Bit-level Buses Compete on Speed, Connectivity
Bit-level Buses Compete on Speed, Connectivity
At the network’s upper limit of 62 slaves, Hornis says, “you end up with update time for the entire system of 10 milliseconds.” That update time applies even if there are four inputs at each I/O node or slave, he adds. “But if we then double the number of inputs per module [to eight per node], then the update time goes up to 20 milliseconds.”
Latest entry
Managed and licensed by ODVA, but created by Omron ( www.omron.com), the Japan-based automation products vendor, CompoNet offers more speed than AS-I. It has the capability of 1-millisecond messaging in a 1,024-I/O-point system, asserts Jeff Jurs, manager of business development for Omron Electronics LLC, in Schaumburg, Ill. Designed to handle a 4-megabit-per-second (Mbps) backbone network, the bus also allows three other baud rates: 3 Mbps, 1.5 Mbps and 93.75 kilobits per second, or Kbps. “The differences allow maximum flexibility in topology,” Jurs comments.
At the upper end of the speed range, end-users may use a cable of 30 meters into which nodes can be connected. But at the low end of the range, cabling can be much longer, and “there are almost no rules on how you can configure the network,” says Jurs. For example, for materials handling, a low-end application, “if you need additional sensors, you can tap into the net using clamp-on nodes. You’re free to put on drops wherever you’d like,” Jurs remarks.
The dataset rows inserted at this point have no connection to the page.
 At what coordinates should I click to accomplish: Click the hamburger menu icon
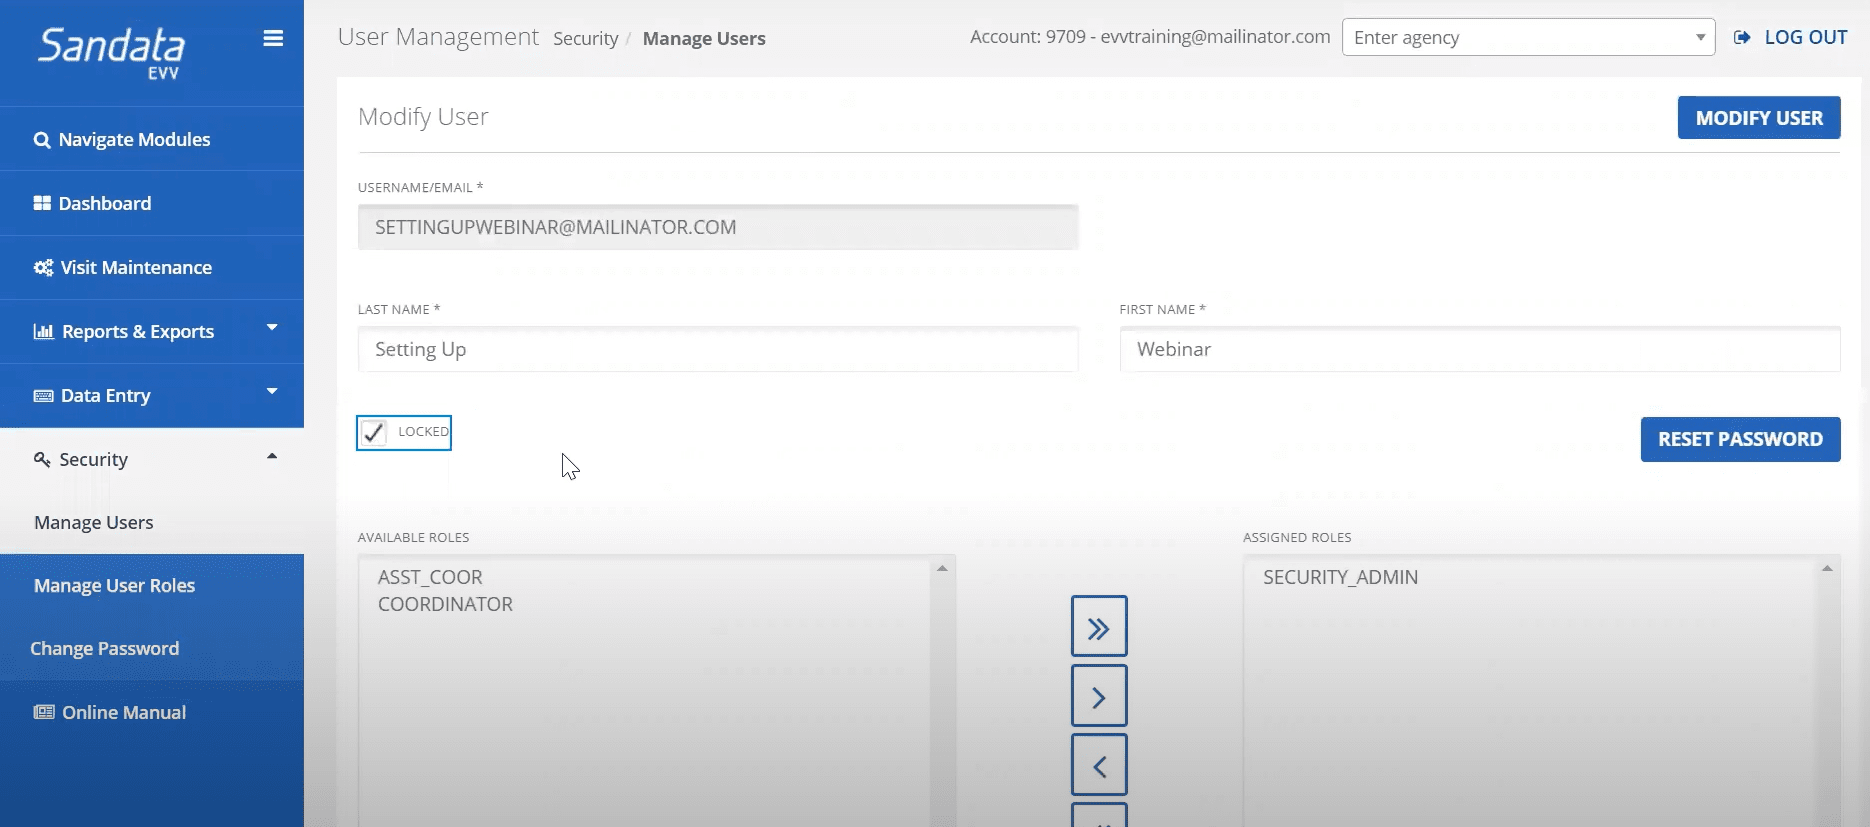tap(273, 39)
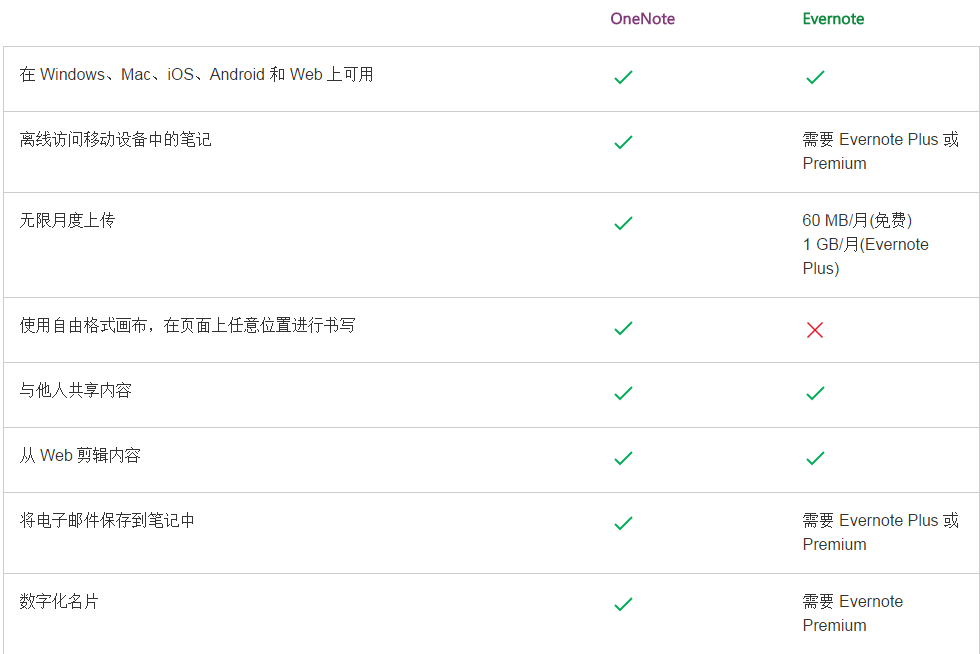
Task: Click OneNote checkmark for 与他人共享内容
Action: 623,393
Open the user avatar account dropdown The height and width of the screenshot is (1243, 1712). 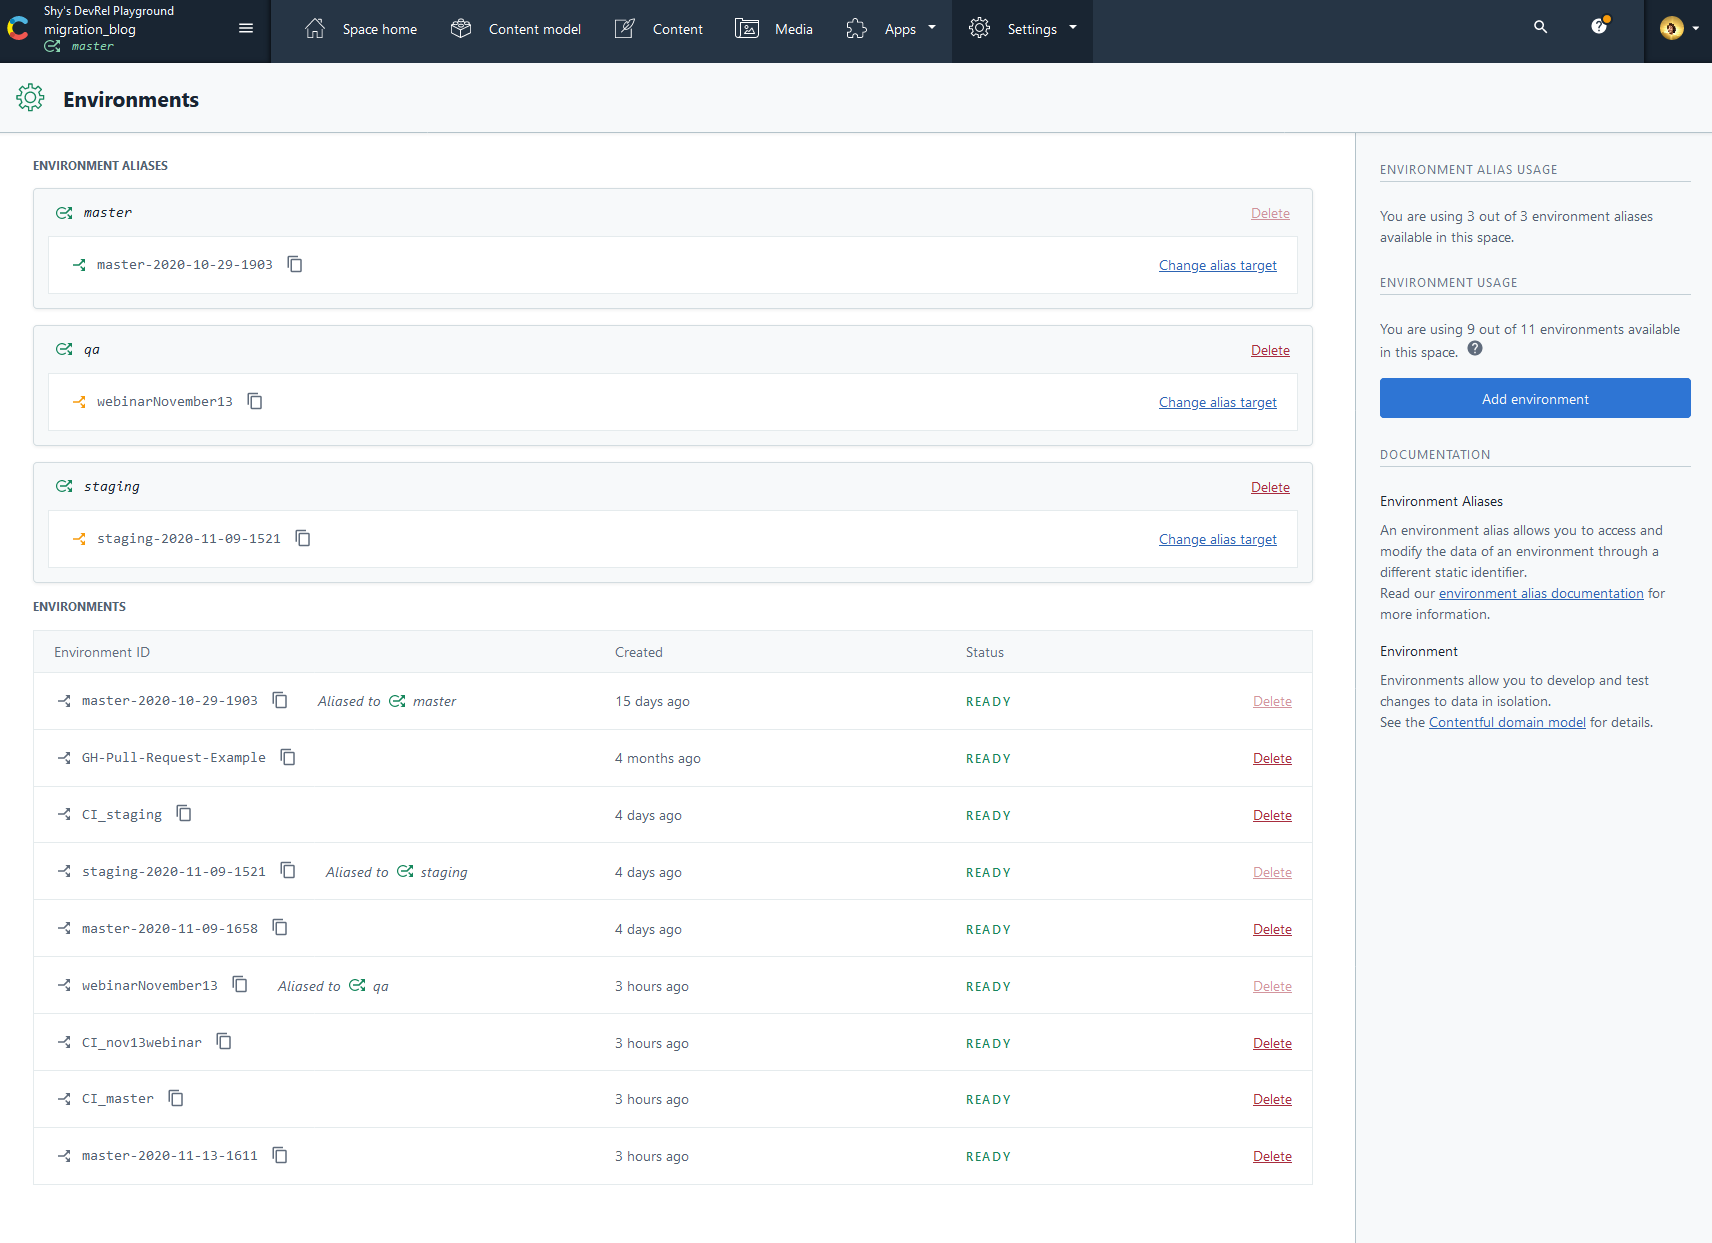(1679, 28)
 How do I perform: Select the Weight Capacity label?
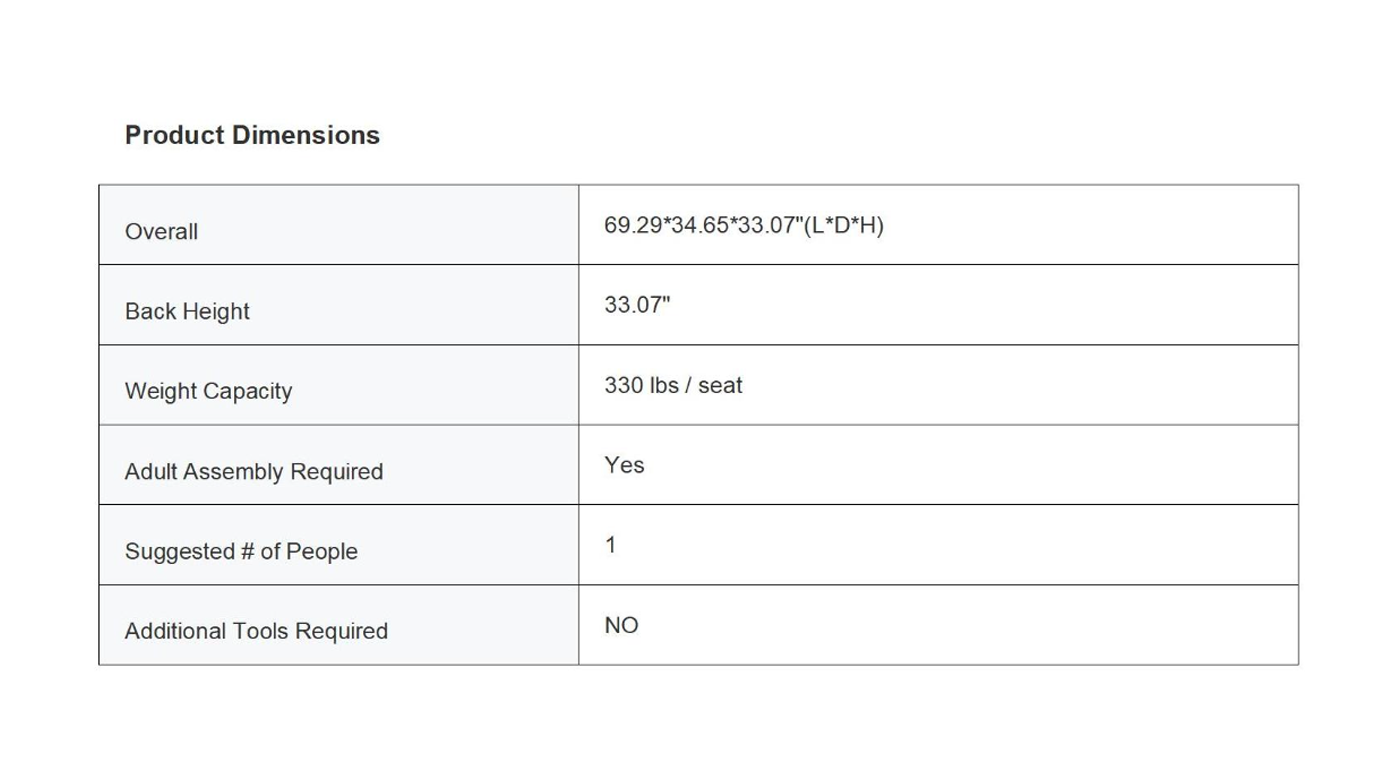208,391
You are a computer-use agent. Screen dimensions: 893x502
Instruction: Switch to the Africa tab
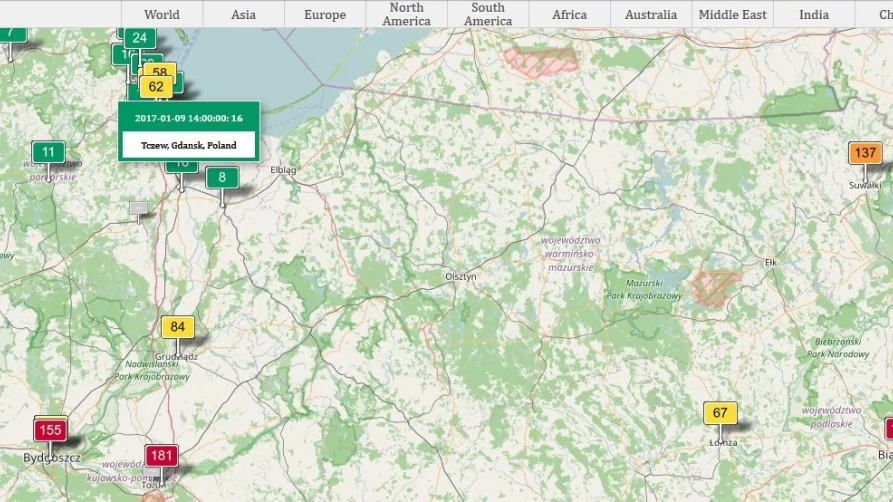[569, 14]
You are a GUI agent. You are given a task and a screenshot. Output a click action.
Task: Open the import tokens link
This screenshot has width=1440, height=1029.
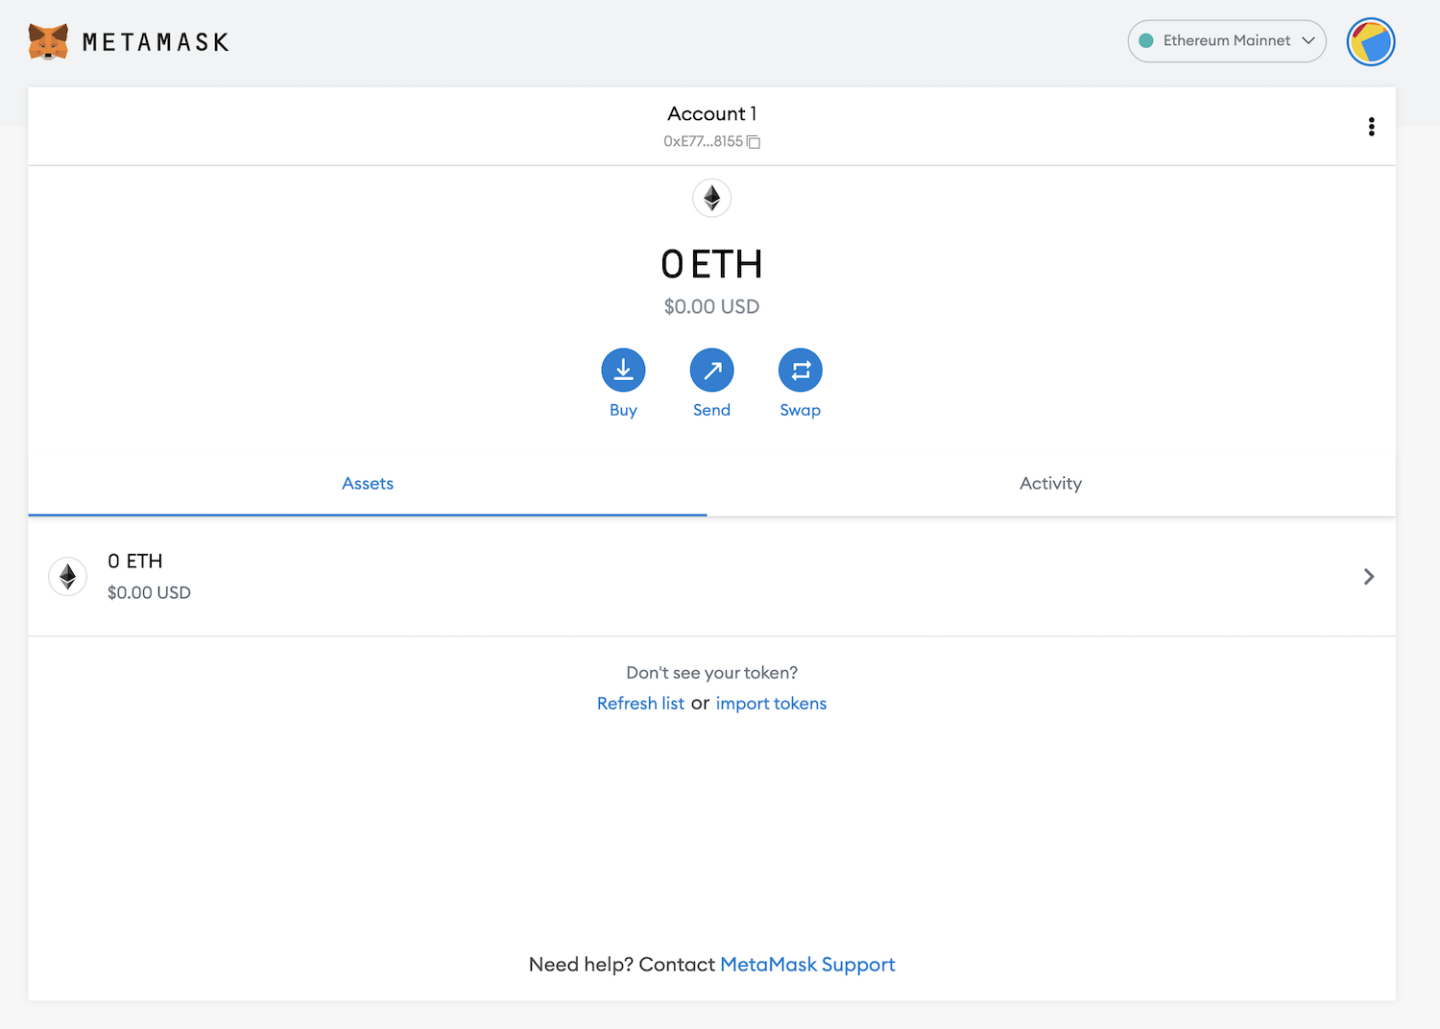point(771,703)
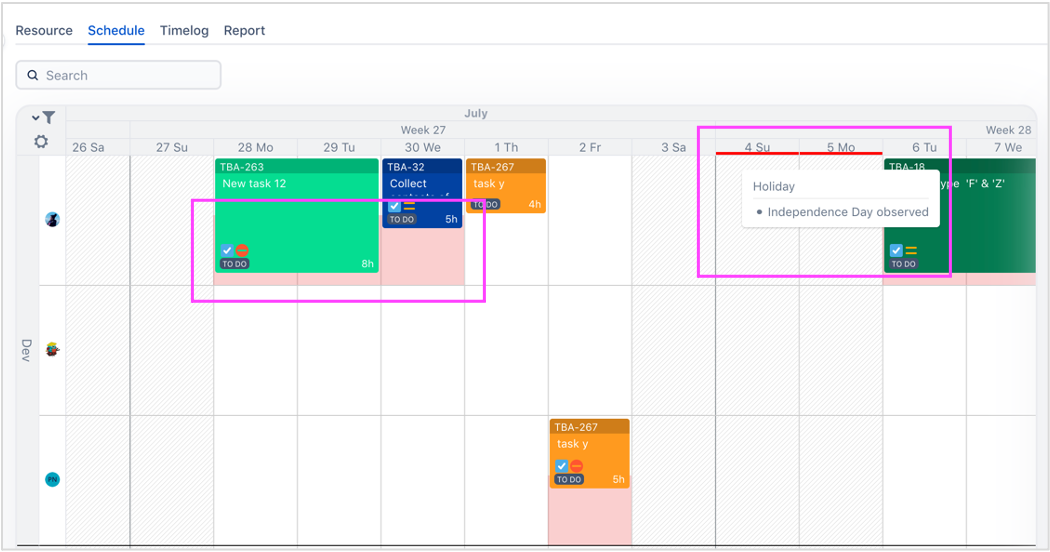Click the magnifier icon in the search box
The height and width of the screenshot is (552, 1050).
pyautogui.click(x=33, y=76)
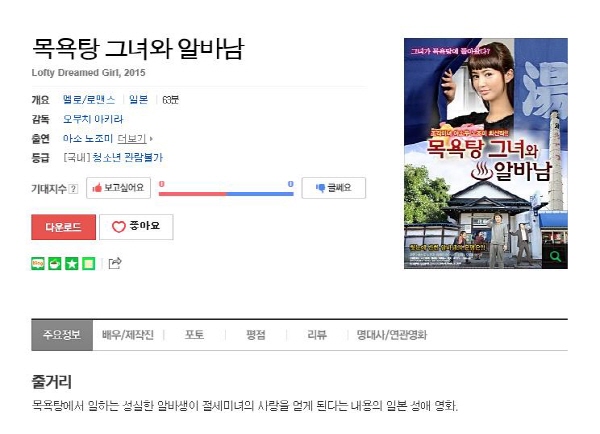Open the 멜로/로맨스 genre link
The height and width of the screenshot is (434, 600).
(x=89, y=100)
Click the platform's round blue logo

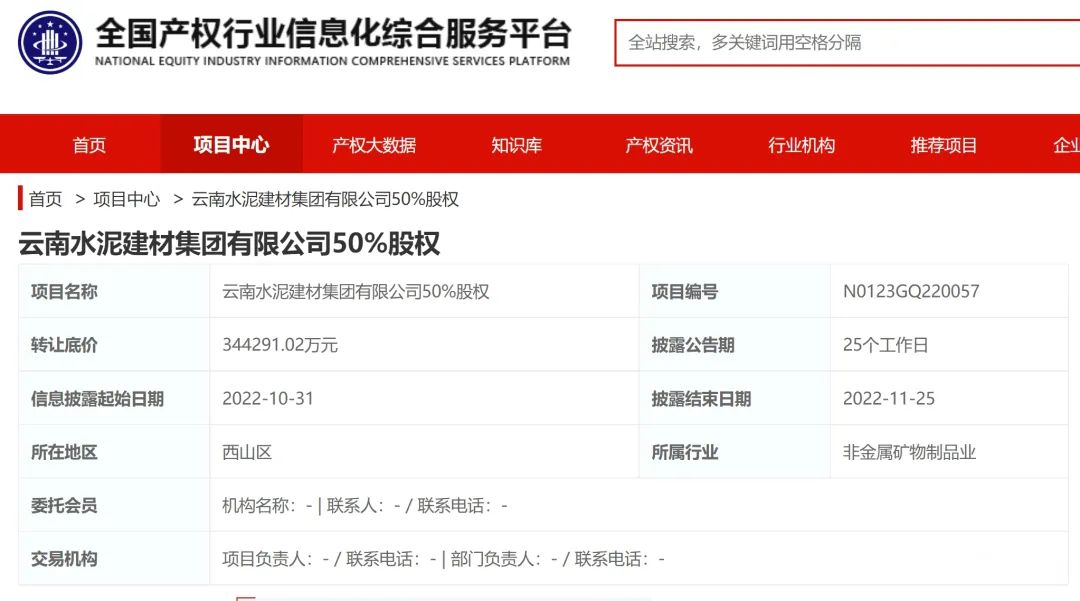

In point-to-point connections with CompoNet, the net works with a simple, low-cost, two-wire unshielded cable, he adds. “But you can also buy a four-wire industrial cable, a ribbon cable.” And repeaters used with the net “are actually nodes with some intelligence added to them,” Jurs adds. “The first segment is local, where the master is. But you can go up through two repeaters to give three segments.”
Because communications in an enterprise extend beyond sensors and actuators, one important feature both bit-level buses possess is connectivity to industrial networks. For example, CompoNet can access ODVA’s Common Industrial Protocol, or CIP, Network Library. That includes, among others, EtherNet/IP, DeviceNet and ControlNet. AS-I is compatible with ProfiBus, EtherNet/IP and industrial Ethernet, for example.